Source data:
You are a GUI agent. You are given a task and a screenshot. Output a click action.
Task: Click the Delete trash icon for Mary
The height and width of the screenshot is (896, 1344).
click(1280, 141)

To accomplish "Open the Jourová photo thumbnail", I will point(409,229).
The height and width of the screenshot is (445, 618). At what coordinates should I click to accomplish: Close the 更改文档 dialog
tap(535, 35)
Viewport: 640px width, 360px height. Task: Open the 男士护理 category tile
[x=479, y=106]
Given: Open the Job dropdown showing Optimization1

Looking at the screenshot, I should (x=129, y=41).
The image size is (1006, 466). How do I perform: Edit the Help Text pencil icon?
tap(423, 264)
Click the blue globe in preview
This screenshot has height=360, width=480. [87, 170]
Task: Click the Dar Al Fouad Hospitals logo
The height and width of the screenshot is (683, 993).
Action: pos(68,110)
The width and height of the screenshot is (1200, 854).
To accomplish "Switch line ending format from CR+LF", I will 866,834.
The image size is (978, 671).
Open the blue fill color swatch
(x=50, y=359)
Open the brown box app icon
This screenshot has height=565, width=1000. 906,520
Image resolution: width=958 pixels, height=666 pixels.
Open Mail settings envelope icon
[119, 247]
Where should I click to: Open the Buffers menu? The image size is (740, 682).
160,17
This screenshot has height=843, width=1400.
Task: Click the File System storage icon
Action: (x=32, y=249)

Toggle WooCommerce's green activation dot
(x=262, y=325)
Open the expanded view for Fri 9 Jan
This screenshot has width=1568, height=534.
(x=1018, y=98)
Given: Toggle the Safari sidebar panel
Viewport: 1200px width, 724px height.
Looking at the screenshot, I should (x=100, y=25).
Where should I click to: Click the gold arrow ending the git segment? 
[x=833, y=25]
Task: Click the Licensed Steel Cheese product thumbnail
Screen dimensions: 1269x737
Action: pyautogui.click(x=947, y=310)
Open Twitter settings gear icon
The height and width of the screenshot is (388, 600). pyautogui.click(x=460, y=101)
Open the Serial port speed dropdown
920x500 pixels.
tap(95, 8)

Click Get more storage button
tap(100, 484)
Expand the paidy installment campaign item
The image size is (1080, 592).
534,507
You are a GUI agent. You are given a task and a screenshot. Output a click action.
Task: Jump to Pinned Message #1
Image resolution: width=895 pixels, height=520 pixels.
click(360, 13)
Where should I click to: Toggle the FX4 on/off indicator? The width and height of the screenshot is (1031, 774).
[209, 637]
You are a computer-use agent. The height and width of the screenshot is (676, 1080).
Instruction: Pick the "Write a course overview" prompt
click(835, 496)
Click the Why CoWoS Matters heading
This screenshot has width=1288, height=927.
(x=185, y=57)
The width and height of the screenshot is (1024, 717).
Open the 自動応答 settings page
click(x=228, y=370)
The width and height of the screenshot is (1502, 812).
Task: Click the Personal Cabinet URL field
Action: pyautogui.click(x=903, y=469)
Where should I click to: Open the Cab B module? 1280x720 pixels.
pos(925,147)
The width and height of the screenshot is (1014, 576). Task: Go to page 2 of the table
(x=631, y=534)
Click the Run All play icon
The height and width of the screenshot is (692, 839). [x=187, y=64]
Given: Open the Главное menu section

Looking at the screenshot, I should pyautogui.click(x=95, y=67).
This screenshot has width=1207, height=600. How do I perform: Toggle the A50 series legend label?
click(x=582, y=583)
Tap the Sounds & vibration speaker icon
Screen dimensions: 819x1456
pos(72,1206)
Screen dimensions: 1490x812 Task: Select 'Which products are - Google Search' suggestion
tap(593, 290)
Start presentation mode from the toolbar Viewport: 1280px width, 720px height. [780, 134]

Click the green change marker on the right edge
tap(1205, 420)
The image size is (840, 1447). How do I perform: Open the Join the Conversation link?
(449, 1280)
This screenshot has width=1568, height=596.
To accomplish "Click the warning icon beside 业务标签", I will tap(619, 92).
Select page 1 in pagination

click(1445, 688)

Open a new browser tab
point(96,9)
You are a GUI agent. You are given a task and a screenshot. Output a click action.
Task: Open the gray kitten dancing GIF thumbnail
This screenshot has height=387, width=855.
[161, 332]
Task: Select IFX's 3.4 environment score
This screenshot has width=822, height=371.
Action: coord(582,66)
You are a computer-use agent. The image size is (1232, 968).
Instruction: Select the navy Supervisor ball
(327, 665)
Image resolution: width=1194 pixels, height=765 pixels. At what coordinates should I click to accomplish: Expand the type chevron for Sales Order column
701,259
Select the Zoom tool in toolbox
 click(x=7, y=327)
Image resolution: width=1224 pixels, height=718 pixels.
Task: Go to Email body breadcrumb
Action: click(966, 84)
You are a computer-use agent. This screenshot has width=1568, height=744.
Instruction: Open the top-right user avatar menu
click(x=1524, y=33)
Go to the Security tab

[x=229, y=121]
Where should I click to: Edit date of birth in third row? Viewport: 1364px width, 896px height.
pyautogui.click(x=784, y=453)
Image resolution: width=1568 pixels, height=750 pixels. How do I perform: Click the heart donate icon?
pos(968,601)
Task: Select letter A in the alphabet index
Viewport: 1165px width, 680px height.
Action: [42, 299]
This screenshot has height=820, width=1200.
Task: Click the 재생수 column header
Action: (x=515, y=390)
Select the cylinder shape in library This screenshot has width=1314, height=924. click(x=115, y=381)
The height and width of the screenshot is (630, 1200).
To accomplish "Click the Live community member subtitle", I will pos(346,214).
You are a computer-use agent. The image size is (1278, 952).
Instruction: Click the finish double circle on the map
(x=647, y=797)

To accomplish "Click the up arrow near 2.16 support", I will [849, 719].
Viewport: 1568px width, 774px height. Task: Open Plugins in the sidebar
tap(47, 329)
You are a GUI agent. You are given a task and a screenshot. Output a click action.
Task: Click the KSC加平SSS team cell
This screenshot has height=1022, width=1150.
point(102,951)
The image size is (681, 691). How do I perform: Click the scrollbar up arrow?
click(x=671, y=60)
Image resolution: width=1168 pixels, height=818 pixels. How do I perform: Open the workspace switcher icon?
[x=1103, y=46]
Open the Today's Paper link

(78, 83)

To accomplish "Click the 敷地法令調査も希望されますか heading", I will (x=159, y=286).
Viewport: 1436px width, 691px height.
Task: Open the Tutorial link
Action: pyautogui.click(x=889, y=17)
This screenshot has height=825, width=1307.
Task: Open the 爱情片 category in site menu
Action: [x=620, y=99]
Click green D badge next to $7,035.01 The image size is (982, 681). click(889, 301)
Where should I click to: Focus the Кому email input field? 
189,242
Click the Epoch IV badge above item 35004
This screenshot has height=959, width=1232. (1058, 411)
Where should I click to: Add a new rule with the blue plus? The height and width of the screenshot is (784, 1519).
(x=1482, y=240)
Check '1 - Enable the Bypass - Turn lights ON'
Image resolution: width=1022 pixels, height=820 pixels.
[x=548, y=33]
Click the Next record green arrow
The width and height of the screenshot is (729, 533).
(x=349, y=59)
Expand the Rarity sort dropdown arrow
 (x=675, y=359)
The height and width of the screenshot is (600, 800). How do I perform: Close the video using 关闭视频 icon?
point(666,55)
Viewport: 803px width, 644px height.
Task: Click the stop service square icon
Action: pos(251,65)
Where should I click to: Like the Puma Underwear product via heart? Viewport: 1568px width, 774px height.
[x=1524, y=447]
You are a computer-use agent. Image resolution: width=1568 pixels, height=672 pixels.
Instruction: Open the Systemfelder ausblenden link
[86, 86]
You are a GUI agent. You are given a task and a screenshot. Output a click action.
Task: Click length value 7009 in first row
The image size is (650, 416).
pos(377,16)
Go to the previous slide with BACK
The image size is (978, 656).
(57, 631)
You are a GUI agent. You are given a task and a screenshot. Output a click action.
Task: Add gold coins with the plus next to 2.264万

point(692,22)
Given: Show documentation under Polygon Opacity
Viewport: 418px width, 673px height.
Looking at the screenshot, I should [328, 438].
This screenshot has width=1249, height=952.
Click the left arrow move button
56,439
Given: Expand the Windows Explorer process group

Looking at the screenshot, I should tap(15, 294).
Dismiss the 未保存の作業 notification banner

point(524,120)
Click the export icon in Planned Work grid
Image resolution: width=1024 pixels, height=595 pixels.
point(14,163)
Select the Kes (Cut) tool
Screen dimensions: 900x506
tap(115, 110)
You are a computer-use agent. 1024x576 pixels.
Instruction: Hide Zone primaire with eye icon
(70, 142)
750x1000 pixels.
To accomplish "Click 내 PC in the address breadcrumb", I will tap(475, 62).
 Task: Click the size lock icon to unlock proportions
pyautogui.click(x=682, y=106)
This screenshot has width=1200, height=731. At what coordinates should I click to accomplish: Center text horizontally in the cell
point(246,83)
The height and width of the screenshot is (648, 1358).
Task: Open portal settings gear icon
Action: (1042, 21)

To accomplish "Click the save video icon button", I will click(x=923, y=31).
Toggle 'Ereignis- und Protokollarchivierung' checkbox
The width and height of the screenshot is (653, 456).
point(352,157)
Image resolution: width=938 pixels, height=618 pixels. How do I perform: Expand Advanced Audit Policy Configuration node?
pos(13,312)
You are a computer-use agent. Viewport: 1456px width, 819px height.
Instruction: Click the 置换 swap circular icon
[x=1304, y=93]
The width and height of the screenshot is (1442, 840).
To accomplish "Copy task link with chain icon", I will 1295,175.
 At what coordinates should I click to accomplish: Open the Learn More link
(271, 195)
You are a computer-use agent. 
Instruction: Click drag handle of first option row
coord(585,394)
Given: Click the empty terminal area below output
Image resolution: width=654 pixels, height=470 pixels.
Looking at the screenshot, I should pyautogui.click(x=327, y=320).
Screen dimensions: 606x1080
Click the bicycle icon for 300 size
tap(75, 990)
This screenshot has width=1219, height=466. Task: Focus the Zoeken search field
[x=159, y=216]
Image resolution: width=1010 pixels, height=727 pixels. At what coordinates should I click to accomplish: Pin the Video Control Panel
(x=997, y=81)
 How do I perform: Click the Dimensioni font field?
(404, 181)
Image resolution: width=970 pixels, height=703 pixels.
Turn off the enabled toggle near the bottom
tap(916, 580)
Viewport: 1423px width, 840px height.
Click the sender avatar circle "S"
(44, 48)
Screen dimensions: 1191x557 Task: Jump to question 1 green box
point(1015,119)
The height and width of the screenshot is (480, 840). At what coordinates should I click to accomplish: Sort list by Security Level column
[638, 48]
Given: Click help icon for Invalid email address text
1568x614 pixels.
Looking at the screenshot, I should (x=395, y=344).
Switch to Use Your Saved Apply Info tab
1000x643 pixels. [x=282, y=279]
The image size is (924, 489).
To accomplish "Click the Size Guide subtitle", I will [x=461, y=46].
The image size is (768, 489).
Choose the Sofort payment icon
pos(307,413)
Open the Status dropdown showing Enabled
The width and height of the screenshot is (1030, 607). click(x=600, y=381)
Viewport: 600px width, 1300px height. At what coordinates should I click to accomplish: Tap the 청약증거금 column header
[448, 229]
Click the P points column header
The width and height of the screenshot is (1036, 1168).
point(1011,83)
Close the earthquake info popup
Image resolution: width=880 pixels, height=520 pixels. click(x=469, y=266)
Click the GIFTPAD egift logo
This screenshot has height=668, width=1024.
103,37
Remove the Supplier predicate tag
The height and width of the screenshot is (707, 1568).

What this task involves:
The required answer is the exact run of lines above starting at the line with "You are a computer-use agent. Image" and ending at the line with "Task: Click length value 7009 in first row", with both ends present.

Task response:
You are a computer-use agent. Image resolution: width=1568 pixels, height=672 pixels.
Instruction: Open the Systemfelder ausblenden link
[86, 86]
You are a GUI agent. You are given a task and a screenshot. Output a click action.
Task: Click length value 7009 in first row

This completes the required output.